■ PROMPT
Reproduce every line of the material below character for character.

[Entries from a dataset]
☆ ☆ ☆ ☆

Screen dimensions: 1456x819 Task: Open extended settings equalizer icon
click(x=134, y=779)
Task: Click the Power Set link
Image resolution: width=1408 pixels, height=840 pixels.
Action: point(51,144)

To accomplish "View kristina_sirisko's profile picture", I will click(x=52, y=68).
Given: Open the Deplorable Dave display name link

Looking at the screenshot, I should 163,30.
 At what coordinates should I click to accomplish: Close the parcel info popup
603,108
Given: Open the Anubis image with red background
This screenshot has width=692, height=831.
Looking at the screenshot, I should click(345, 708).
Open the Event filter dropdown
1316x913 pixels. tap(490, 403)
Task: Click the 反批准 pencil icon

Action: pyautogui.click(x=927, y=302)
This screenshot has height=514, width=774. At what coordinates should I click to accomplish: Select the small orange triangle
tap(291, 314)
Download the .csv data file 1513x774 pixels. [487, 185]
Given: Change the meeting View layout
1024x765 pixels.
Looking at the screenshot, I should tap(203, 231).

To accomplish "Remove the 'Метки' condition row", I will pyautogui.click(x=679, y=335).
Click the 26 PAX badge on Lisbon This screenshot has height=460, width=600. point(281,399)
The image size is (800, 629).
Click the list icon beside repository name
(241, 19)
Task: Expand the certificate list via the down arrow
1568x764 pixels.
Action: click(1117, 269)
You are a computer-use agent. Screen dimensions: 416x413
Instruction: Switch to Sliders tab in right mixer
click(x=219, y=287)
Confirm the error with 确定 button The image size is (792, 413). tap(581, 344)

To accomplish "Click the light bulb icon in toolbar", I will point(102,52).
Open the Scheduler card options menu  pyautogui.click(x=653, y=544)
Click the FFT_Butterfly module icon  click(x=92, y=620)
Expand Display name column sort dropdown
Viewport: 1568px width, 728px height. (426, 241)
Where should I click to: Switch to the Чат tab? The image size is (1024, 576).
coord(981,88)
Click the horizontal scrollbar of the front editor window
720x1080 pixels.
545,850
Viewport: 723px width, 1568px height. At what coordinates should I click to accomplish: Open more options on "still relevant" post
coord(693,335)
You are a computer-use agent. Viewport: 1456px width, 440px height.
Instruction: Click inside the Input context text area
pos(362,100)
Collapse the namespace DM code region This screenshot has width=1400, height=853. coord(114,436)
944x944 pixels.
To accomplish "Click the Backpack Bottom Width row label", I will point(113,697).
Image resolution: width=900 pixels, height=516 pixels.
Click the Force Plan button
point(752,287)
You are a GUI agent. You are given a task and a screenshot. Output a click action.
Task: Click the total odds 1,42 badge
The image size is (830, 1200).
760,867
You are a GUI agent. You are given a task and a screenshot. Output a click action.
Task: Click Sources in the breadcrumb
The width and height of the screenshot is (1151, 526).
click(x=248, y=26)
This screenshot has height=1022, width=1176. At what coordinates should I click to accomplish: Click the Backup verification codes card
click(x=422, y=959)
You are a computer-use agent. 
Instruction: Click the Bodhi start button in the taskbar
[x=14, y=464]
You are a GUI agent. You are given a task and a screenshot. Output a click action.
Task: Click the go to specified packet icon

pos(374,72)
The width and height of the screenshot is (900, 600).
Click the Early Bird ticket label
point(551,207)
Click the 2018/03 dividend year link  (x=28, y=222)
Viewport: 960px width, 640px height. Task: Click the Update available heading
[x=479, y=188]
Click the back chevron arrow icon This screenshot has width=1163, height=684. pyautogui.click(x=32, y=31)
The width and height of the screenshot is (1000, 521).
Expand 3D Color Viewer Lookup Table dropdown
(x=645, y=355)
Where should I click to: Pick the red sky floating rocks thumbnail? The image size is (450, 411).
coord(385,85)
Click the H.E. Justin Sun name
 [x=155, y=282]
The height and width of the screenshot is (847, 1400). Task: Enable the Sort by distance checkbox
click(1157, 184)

☆ ☆ ☆ ☆

■ EXERCISE ANSWER
Screen dimensions: 1456x819 Task: Open extended settings equalizer icon
click(x=134, y=779)
Task: Click the Power Set link
Image resolution: width=1408 pixels, height=840 pixels.
Action: point(51,144)

To accomplish "View kristina_sirisko's profile picture", I will click(x=52, y=68).
Given: Open the Deplorable Dave display name link

Looking at the screenshot, I should 163,30.
 At what coordinates should I click to accomplish: Close the parcel info popup
603,108
Given: Open the Anubis image with red background
This screenshot has width=692, height=831.
Looking at the screenshot, I should click(345, 708).
Open the Event filter dropdown
1316x913 pixels. tap(490, 403)
Task: Click the 反批准 pencil icon

Action: pyautogui.click(x=927, y=302)
This screenshot has height=514, width=774. At what coordinates should I click to accomplish: Select the small orange triangle
tap(291, 314)
Download the .csv data file 1513x774 pixels. [487, 185]
Given: Change the meeting View layout
1024x765 pixels.
Looking at the screenshot, I should tap(203, 231).

To accomplish "Remove the 'Метки' condition row", I will pyautogui.click(x=679, y=335).
Click the 26 PAX badge on Lisbon This screenshot has height=460, width=600. point(281,399)
The image size is (800, 629).
Click the list icon beside repository name
(241, 19)
Task: Expand the certificate list via the down arrow
1568x764 pixels.
Action: click(1117, 269)
You are a computer-use agent. Screen dimensions: 416x413
Instruction: Switch to Sliders tab in right mixer
click(x=219, y=287)
Confirm the error with 确定 button The image size is (792, 413). tap(581, 344)

To accomplish "Click the light bulb icon in toolbar", I will point(102,52).
Open the Scheduler card options menu  pyautogui.click(x=653, y=544)
Click the FFT_Butterfly module icon  click(x=92, y=620)
Expand Display name column sort dropdown
Viewport: 1568px width, 728px height. (426, 241)
Where should I click to: Switch to the Чат tab? The image size is (1024, 576).
coord(981,88)
Click the horizontal scrollbar of the front editor window
720x1080 pixels.
545,850
Viewport: 723px width, 1568px height. At what coordinates should I click to accomplish: Open more options on "still relevant" post
coord(693,335)
You are a computer-use agent. Viewport: 1456px width, 440px height.
Instruction: Click inside the Input context text area
pos(362,100)
Collapse the namespace DM code region This screenshot has width=1400, height=853. coord(114,436)
944x944 pixels.
To accomplish "Click the Backpack Bottom Width row label", I will point(113,697).
Image resolution: width=900 pixels, height=516 pixels.
Click the Force Plan button
point(752,287)
You are a GUI agent. You are given a task and a screenshot. Output a click action.
Task: Click the total odds 1,42 badge
The image size is (830, 1200).
760,867
You are a GUI agent. You are given a task and a screenshot. Output a click action.
Task: Click Sources in the breadcrumb
The width and height of the screenshot is (1151, 526).
click(x=248, y=26)
This screenshot has height=1022, width=1176. At what coordinates should I click to accomplish: Click the Backup verification codes card
click(x=422, y=959)
You are a computer-use agent. 
Instruction: Click the Bodhi start button in the taskbar
[x=14, y=464]
You are a GUI agent. You are given a task and a screenshot. Output a click action.
Task: Click the go to specified packet icon

pos(374,72)
The width and height of the screenshot is (900, 600).
Click the Early Bird ticket label
point(551,207)
Click the 2018/03 dividend year link  (x=28, y=222)
Viewport: 960px width, 640px height. Task: Click the Update available heading
[x=479, y=188]
Click the back chevron arrow icon This screenshot has width=1163, height=684. pyautogui.click(x=32, y=31)
The width and height of the screenshot is (1000, 521).
Expand 3D Color Viewer Lookup Table dropdown
(x=645, y=355)
Where should I click to: Pick the red sky floating rocks thumbnail? The image size is (450, 411).
coord(385,85)
Click the H.E. Justin Sun name
 [x=155, y=282]
The height and width of the screenshot is (847, 1400). Task: Enable the Sort by distance checkbox
click(1157, 184)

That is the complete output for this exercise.